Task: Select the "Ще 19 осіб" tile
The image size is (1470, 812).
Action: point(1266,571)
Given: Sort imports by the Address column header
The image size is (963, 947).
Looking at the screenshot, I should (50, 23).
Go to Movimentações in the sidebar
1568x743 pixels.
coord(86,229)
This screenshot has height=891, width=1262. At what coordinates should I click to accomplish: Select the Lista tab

++++

Exercise> What is needed is an exact repetition of all the entries above.

Response area>
Task: Select the "Ще 19 осіб" tile
The image size is (1470, 812).
Action: point(1266,571)
Given: Sort imports by the Address column header
The image size is (963, 947).
Looking at the screenshot, I should (50, 23).
Go to Movimentações in the sidebar
1568x743 pixels.
coord(86,229)
This screenshot has height=891, width=1262. At what coordinates should I click to accomplish: Select the Lista tab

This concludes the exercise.